Delegado entrega nesta quinta-feira ao MP o inquérito de 26 ativistas

Destino dos manifestantes acusados de formação de quadrilha armada pela Polícia Civil virou uma batalha judicial

Por O Dia

Rio - O destino dos manifestantes acusados de formação de quadrilha armada pela Polícia Civil virou uma batalha judicial. Nesta quinta-feira, enquanto o advogado de parte deles, Marino D’Icarahy, entrava com pedido de habeas corpus para os cinco ainda presos, o delegado responsável pelo inquérito, Alessandro Thiers, da Delegacia de Repressão aos Crimes de Informática, indiciava e pedia a prisão preventiva dos 26 investigados: os cinco presos, entre eles Elisa de Quadros Pinto Sanzi, a Sininho; os doze libertos na madrugada de ontem e mais nove considerados foragidos. O delegado entrega hoje o inquérito ao Ministério Público, que poderá denunciar ou não os indiciados.

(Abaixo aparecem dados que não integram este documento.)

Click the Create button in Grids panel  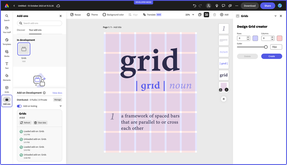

Os manifestantes libertos na quinta foram: Emerson Raphael Oliveira da Fonseca, Rafael Rêgo Barros Caruso, Filipe Proença de Carvalho Moraes, Felipe Frieb de Carvalho, Pedro Brandão Maia, Bruno de Souza Vieira Machado, Gabriel da Silva Marinho, Gerusa Lopes Diniz, Karlayne Moraes da Silva Pinheiro, Eloysa Samy Santiago, Rebeca Martins de Souza e Joseane Maria Araújo de Freitas.

Também na quinta-feira, em outra investigação, a Delegacia de Proteção à Criança e ao Adolescente (DPCA) apreendeu um adolescente de 15 anos por crimes análogos a explosão, incitação à prática de crime e quadrilha ou bando, além de porte de material explosivo. Na casa do menor, a polícia apreendeu um computador e telefones celulares que eram utilizados para postagens de incitação à prática de crime através de redes sociais. Ainda segundo a polícia, o adolescente participou de vários atos de vandalismo durante as manifestações e foi flagrado arremessando coquetel molotov e rojões.